Regarding Claim 2, the combination of references of Gao in view of Kipf, Pronovost, Harikumar, and Hu teaches "The method of claim 1, wherein: the motion-guided slot learning mechanism determines a motion map from the sequence of frames; and the motion map guides the slot learning process"; (Kipf, Section 2 Slot Attention for Video, teaches the corrector updates the slot representation based on the visual features from the encoder using the iterative attention mechanism introduced in Slot Attention wherein slot representation after application of the corrector are decoded to produce per-slot RGB predictions of the optical flow in which the sole prediction target is optical flow for each individual frame, i.e., the motion-guided slot learning mechanism determines a motion map being the per-slot production of the optical flow wherein the motion map or optical flow guides the learning process for training as the prediction target).

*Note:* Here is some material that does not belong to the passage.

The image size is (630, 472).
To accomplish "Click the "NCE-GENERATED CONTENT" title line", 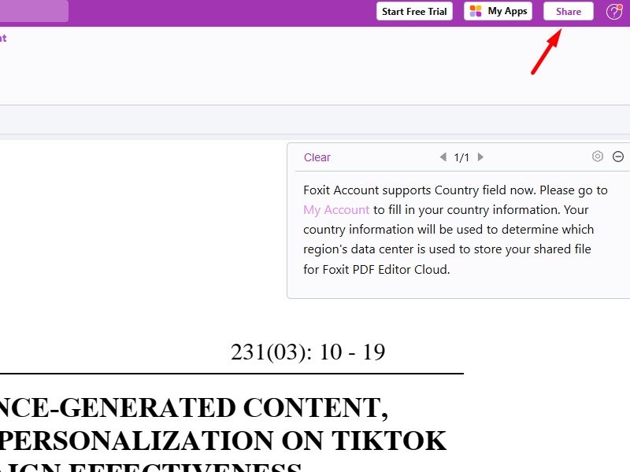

The proposed combination as well as the motivation for combining the Gao in view of Kipf, Pronovost, Harikumar, and Hu references presented in the rejection of Claim 1, applies to claim 2. Thus, the method recited in claim 2 is met by Gao in view of Kipf, Pronovost, Harikumar, and Hu.
Regarding Claim 3, the combination of references of Gao in view of Kipf, Pronovost, Harikumar, and Hu teaches "The method of claim 1, wherein: the vector quantization process trains a Vector Quantized-Variational AutoEncoder (VQ-VAE) to learn a latent embedding space of quantized feature vectors, and the VQ-VAE quantizes the mid-level features"; (Harikumar, Paras. 66-68, teaches the autoencoder being a Vector Quantized Variational Autoencoder configured to learn discrete latent representation of an image such as image tokens and compress the image into a quantized codebook used to predict subsequent image tokens in which the codebook is a mapping between a token and a learned vector representation or an embedding which is learned while training an encoder, i.e., vector quantization process trains a VQ-VAE to learn latent embedding space of quantized feature vectors, wherein a codebook can also be used to quantize the bottleneck referring to the most compressed or most encoded version of the input image, i.e., VQ-VAE quantizes the mid-level features output from the encoder).
The proposed combination as well as the motivation for combining the Gao in view of Kipf, Pronovost, Harikumar, and Hu references presented in the rejection of Claim 1, applies to claim 3. Thus, the method recited in claim 3 is met by Gao in view of Kipf, Pronovost, Harikumar, and Hu.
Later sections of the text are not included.